On June 18 1815, British and French armies clashed for a final time in a muddy field in Belgium. The defeat of Napoleon, by the Duke of Wellington at the battle of Waterloo, would bring to an end over a decade of conflict between the warring countries and make the victor a legendary military hero.
However, with the vantage point of 200 years, Dr Keith McLay, Dean of the Faculty of Arts and Humanities, and an early modern military historian, believes that Wellington’s victory, if considered within the context of the Hundred Days campaign, shows him to be merely a competent general, and not exceptional as history has characterised him.

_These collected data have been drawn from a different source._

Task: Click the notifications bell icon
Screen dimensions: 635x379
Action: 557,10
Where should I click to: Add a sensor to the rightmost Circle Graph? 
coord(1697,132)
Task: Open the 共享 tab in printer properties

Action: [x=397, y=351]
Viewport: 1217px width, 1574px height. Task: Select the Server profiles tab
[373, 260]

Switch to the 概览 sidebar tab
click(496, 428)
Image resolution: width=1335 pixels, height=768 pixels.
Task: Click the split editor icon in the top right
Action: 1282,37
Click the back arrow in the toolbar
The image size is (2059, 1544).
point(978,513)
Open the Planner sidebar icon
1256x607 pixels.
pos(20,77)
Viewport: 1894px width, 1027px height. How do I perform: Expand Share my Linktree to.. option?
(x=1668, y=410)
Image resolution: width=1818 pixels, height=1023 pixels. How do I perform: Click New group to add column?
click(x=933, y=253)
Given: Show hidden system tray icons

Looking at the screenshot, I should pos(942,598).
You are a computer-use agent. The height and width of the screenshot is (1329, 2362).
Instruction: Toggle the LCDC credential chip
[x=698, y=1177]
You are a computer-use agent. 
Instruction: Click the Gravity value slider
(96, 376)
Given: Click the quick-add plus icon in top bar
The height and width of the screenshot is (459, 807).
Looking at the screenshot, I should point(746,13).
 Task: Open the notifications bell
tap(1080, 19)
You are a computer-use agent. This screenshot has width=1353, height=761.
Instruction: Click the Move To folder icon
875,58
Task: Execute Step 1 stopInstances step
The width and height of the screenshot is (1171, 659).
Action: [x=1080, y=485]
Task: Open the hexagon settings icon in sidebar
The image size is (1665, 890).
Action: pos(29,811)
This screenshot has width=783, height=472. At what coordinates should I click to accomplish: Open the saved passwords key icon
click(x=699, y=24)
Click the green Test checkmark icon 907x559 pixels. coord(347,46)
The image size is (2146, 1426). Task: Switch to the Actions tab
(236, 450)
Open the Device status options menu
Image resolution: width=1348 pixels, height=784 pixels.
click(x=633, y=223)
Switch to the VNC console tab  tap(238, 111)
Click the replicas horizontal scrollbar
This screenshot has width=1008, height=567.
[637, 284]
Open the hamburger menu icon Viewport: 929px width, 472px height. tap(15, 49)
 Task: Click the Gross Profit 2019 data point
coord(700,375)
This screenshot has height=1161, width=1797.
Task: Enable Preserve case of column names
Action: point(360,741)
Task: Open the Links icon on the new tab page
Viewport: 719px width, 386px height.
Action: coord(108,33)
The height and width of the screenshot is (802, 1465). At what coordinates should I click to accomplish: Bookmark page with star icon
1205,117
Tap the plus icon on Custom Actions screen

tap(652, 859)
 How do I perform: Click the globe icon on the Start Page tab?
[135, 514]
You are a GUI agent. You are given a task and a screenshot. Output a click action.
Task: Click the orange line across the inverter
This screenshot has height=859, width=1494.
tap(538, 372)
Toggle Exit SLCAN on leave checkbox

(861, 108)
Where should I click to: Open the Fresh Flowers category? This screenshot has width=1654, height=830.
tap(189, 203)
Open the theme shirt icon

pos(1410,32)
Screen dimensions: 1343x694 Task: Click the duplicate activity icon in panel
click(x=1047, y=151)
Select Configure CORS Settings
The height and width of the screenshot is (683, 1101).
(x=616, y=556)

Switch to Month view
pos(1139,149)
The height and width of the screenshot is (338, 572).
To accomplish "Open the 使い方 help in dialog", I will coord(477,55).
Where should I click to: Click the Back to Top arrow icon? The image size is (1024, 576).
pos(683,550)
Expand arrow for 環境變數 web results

Dr McLay explained: “The popular consensus – largely based upon the success at Waterloo and the final defeat of Napoleon – lauds Wellington’s generalship as determined, strategic and tactically astute and, most importantly, the saviour of ‘Europe’ from the scourge of Napoleon (given that he had escaped from exile and conducted prior to Waterloo a broadly successful ‘Hundred Days’ campaign). However, this is a blunt assessment of the battle and the broader military history context. To really understand and asses the strategy and tactics used by Wellington, we must reinterpret Waterloo within the context of the Hundred Days campaign.
“Napoleon Bonaparte’s escape from exile on the Mediterranean island of Elba in March 1815 initiated the Hundred Days campaign which would culminate on 18 June at the battle of Waterloo.
“On that Brussels battlefield 200 years ago, Napoleon, considered by many historians as the finest general of his generation if not of the age, was defeated by the British commander, ‘Iron Duke’, Arthur Wellesley, 1st Duke of Wellington and Waterloo entered the annals of British martial successes.
“The historical reality was, however, more conventional. Wellington’s victory was narrow – in his own words, ‘the nearest run thing’ – and it occurred at the end of a campaign during which Napoleon had made the military weather, successfully pursuing a strategy to prevent the combination of Wellington’s Anglo-Dutch-German force with the army commanded by the Prussian General, Marshal Gerbhard von Blücher.
“Two days prior to Waterloo, Napoleon defeated Blücher at Ligny, while Wellington was able to extract his men successfully from Quatre Bras and fall back to Waterloo only because the French cavalry commander, Marshal Ney, hesitated on deployment.
“Success was only assured for Wellington when Blücher made good on his promise to re-join the battle, with his army entering from the east of the battlefield on to Napoleon’s right flank. Wellington’s strategic (the wider Hundred Days campaign) and tactical (the conduct of the battle of Waterloo) command was competent, not brilliantly conceived as historical writers have us believe.”
Dr Keith McLay will be speaking at the Kent and Canterbury Club on June 18, to commemorate the 200 anniversary of the battle of Waterloo.